## Task description
Copy out, from the data below, each line in which the word "Report" occurs.

## Dataset entries
◇ ◇ ◇ ◇ ◇ ◇ ◇
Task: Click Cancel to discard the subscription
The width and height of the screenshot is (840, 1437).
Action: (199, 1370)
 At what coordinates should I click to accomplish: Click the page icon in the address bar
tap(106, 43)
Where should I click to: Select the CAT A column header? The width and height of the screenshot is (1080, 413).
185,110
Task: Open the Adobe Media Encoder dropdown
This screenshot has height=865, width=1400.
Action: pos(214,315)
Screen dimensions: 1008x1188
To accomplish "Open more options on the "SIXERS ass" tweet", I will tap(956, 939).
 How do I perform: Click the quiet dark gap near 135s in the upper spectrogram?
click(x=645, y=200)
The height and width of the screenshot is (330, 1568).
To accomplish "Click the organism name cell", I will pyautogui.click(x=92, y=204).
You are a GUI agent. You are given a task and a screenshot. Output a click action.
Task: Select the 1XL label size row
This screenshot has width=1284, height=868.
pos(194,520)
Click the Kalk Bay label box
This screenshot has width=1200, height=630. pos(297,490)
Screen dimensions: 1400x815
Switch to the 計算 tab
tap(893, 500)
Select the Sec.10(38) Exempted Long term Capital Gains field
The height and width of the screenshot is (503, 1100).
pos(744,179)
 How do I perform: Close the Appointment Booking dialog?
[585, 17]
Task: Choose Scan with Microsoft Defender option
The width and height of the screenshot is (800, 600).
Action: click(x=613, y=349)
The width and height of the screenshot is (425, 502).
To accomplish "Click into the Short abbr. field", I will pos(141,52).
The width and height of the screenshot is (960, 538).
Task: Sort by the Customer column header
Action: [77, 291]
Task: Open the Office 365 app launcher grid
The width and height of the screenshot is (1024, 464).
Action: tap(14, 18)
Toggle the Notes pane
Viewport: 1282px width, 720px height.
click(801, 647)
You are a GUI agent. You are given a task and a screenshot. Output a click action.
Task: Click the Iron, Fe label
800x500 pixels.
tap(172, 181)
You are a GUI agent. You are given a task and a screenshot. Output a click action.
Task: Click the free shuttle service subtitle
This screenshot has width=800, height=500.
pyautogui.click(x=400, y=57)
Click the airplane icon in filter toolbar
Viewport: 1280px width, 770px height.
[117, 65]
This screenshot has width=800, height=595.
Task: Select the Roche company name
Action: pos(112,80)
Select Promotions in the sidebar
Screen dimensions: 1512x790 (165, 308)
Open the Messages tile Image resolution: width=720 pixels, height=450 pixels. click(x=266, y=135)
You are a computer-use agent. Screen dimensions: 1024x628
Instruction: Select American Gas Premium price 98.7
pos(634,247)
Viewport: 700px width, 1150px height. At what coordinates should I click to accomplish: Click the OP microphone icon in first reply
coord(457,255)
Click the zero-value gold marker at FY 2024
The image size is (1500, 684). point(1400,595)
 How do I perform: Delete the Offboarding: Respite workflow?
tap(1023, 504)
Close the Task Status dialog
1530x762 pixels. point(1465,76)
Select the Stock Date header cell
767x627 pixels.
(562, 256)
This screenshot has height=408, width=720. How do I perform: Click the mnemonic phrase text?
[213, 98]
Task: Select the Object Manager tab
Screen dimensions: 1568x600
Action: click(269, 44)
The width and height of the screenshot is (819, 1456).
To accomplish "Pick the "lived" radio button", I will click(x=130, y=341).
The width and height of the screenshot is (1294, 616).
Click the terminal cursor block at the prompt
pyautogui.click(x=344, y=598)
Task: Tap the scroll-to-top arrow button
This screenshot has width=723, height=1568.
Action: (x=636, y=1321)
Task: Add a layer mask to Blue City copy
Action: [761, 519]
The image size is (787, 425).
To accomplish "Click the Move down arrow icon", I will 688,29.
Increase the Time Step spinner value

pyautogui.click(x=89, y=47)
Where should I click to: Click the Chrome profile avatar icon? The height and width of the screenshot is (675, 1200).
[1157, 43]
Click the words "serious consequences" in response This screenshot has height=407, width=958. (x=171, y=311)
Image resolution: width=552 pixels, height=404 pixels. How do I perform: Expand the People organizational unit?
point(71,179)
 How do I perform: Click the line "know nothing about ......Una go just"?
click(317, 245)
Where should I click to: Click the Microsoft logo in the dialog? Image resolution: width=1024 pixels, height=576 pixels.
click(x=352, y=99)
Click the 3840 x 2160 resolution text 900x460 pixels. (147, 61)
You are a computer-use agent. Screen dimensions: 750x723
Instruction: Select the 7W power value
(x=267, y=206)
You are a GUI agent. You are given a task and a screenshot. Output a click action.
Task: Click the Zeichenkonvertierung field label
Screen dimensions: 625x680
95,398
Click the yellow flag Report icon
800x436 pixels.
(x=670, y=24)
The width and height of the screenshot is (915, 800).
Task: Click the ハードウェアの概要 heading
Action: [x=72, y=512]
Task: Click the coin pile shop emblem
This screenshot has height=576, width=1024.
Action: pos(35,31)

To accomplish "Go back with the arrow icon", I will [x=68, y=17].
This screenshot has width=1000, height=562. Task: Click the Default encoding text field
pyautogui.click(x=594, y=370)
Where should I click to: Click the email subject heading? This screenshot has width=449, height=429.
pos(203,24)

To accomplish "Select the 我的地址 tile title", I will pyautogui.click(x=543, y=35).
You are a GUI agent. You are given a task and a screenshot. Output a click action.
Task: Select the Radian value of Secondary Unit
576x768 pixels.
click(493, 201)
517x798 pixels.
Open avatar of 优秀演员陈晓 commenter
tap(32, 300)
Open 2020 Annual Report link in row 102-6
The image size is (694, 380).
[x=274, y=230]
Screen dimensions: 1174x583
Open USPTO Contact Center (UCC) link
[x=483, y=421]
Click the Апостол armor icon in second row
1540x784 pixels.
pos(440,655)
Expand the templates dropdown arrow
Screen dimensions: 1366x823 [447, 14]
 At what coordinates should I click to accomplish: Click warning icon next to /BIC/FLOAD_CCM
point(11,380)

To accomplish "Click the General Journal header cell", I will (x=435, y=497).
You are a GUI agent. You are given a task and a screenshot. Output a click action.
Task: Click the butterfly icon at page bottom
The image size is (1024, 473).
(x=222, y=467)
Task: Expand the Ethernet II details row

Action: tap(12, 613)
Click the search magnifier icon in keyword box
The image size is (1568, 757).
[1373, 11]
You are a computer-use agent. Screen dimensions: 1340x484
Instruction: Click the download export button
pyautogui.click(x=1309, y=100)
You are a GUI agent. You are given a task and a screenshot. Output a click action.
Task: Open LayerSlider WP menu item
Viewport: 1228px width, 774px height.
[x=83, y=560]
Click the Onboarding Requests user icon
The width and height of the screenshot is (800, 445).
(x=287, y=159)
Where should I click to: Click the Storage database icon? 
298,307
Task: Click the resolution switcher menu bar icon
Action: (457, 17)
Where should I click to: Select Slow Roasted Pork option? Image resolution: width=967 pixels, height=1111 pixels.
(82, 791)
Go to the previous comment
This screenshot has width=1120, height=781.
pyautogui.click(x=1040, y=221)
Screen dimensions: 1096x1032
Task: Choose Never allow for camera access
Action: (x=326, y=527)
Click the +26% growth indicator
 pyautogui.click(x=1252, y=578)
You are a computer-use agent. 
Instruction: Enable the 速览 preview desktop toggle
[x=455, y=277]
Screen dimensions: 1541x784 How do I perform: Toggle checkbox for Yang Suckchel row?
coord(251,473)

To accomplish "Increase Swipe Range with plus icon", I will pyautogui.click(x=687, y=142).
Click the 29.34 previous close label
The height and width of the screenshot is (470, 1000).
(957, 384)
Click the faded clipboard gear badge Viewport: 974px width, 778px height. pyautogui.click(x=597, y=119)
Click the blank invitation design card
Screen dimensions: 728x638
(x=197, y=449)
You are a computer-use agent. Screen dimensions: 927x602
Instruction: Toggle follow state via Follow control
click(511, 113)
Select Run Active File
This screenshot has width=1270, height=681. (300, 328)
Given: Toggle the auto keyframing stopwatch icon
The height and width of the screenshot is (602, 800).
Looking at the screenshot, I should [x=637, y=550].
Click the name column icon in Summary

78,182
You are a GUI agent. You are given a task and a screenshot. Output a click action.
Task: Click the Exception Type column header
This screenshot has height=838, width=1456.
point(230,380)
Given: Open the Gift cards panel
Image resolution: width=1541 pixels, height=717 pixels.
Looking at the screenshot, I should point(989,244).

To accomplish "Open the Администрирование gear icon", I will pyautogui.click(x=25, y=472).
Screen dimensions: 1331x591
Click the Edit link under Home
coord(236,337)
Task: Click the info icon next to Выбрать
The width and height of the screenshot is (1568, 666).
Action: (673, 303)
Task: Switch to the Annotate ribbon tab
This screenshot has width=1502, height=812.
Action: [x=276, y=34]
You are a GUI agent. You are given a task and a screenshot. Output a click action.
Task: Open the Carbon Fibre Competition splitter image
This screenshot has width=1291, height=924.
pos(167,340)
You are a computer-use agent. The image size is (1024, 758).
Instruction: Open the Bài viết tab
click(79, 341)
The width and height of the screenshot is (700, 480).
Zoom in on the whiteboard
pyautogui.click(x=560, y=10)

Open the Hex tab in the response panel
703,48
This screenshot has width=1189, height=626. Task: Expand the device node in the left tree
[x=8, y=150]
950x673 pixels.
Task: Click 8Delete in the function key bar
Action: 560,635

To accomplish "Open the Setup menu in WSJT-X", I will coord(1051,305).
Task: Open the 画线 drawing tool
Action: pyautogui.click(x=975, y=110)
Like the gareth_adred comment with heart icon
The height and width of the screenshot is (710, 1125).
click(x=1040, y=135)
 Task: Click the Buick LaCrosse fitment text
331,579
◇ ◇ ◇ ◇ ◇ ◇ ◇
## Finished exercise
Click the yellow flag Report icon
Open 2020 Annual Report link in row 102-6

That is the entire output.